His concern is that trust in advertising among consumers is bumping along the bottom, due to aggressive tactics and some unfortunate campaigns like Wonga’s cuddly puppets selling loans with sky-high rates attached. Advertising was one of the industries to pioneer self-regulation and must work just as hard as newspapers to prove it is the right way forward – however good the numbers look.
Wise owl mingles with the Bank’s hawks and doves
Over tea at the Bank of England with Dame Nemat “Minouche” Shafik, it was clear that the Deputy Governor was not going to give clues about the timing of a rate rise. She played it safe, saying that recent wage growth figures were encouraging, that the impact of falling energy and food prices was working its way through the system – and that a strong rebound in productivity was still absent.
Her Monetary Policy Committee colleagues Martin Weale and Kristin Forbes have had much more to say on the subject, with Mr Weale hinting that he may start to vote for higher rates this summer as the economy gets on a firmer footing. Ms Forbes, a US economist, appears similarly hawkish.
We know much about Dame Nemat, who was the World Bank’s youngest-ever vice president at the age of 35 and who managed some of the most troubled countries – Greece, Portugal, Spain and Cyprus – through the eurozone bailout while at the International Monetary Fund. What we don’t know are her voting intentions, after she described herself not as a hawk or a dove, but an owl, with the attendant wisdom. She has a pair of owls carved into the ornate fireplace in her Threadneedle Street office.
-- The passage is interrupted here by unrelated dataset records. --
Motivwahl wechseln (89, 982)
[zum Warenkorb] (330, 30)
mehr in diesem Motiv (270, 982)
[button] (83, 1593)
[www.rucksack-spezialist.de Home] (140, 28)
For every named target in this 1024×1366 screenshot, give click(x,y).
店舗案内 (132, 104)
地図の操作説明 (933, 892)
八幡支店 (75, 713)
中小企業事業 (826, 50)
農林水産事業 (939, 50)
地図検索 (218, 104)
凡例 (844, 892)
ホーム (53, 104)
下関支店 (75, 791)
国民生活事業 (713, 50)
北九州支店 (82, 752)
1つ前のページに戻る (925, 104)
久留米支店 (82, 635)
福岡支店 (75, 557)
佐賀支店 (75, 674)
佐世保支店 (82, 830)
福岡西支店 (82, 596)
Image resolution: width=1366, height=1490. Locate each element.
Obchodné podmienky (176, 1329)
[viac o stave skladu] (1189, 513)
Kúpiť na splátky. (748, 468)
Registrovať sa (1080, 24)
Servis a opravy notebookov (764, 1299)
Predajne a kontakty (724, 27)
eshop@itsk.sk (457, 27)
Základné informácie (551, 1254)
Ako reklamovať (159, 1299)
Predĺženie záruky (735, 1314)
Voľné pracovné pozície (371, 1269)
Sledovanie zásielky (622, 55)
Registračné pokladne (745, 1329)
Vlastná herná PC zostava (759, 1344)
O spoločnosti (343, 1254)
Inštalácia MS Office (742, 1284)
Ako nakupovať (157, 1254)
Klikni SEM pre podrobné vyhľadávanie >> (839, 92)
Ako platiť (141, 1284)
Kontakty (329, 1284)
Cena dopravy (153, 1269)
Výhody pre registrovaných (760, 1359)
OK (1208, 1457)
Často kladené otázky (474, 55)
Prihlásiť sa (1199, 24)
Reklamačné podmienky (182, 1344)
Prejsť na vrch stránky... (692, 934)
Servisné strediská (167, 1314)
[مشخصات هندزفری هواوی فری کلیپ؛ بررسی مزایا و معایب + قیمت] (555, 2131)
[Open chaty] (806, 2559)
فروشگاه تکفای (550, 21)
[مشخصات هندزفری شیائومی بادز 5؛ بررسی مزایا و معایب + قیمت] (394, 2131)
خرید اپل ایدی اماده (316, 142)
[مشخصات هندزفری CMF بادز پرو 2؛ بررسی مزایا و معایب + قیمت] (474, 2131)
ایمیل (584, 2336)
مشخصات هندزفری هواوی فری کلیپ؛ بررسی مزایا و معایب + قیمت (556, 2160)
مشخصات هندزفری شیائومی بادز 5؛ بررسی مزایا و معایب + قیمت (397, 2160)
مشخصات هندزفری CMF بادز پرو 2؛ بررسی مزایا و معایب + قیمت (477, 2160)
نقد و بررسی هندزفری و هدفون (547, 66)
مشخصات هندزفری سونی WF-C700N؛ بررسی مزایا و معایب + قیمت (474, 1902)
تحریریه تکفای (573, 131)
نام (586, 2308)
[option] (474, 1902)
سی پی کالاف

ITV’s chief is better with programmes than names
There was a garden full of politicians milling with the cast of Emmerdale at ITV’s summer drinks party in Westminster on Wednesday night. John Redwood was there, musing about the UK’s future in Europe. So too was Iain Wright, a former apprenticeships minister under Gordon Brown, who has just wrestled the chairmanship of the Business, Innovation and Skills committee away from Adrian Bailey. Hopefully he can make its output matter more, given the committee trailed behind the Treasury and Public Accounts committees in the last government.
The ITV chief executive Adam Crozier obviously had politics on his mind too, boasting in a speech of how many politicians had come to the broadcaster’s “Miliband studios” to be interviewed, when he meant to refer to its riverside studios at Millbank.
ITV is flying high. Numis analyst Paul Richards, clutching four glasses of wine, recalled turning bullish on the stock in 2009 soon after its shares rebounded back above 20p. Now they are trading at more than 10 times that. Most of that revival has come because ITV has put commercial performance ahead of pleading for regulatory relief – a favourite trick of former management teams.
Harness disability and the global economy will benefit
I chaired a panel at the House of Lords on Monday to mark the launch of Business Disability International (BDI). The organisation is there to prove there are performance benefits for any company that treats disabled people properly. Specifically, it will help global companies introduce best practice in countries where regulation and culture differ wildly. One statistic stood out: if disabled people were to contribute fully as employees and customers, it would equate to a $3.5trn uplift to the global economy.
BDI’s founder members are GlaxoSmithKline, Barclays and Infosys. Their message was: we might be first, but we still have lots to learn.